**TASK DESCRIPTION**
Start at the line that contains "The height and" in the listing below and extract every line through the last, exactly; leave pictures out.
DATA FOR ANALYSIS START
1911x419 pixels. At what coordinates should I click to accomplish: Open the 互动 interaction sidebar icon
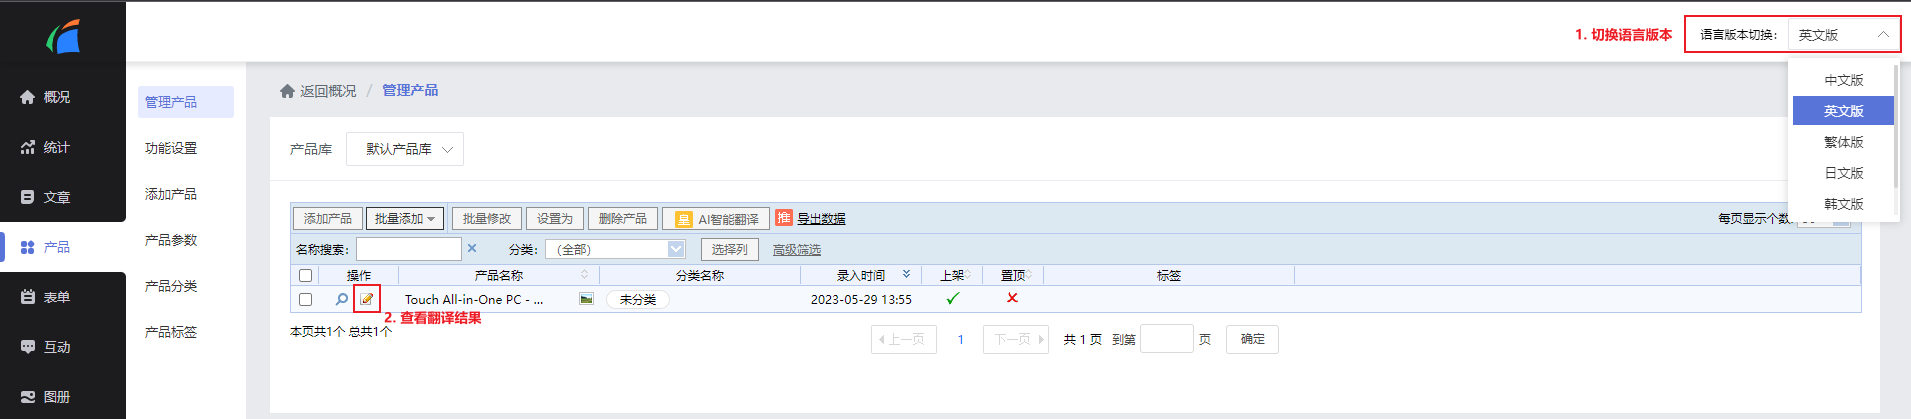28,347

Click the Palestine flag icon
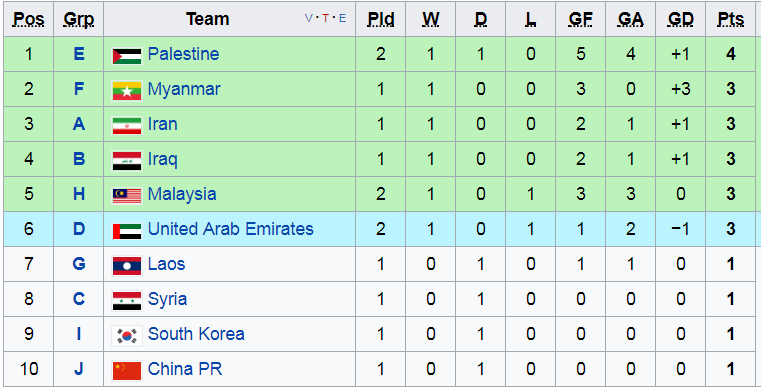(127, 56)
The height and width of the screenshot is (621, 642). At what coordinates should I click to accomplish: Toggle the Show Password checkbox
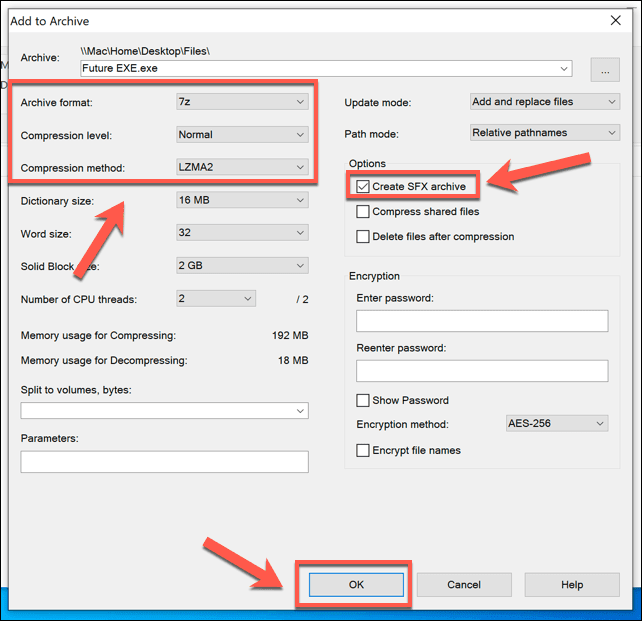coord(363,400)

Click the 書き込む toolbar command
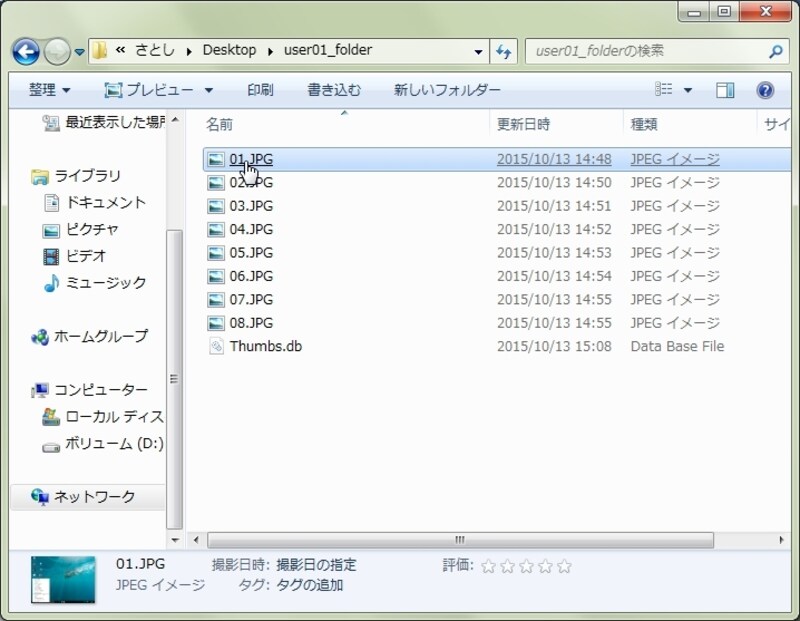(x=334, y=90)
DATA FOR ANALYSIS END
**OUTPUT OF THE TASK**
The height and width of the screenshot is (621, 642). At what coordinates should I click to accomplish: Toggle the Show Password checkbox
coord(363,400)

Click the 書き込む toolbar command
(x=334, y=90)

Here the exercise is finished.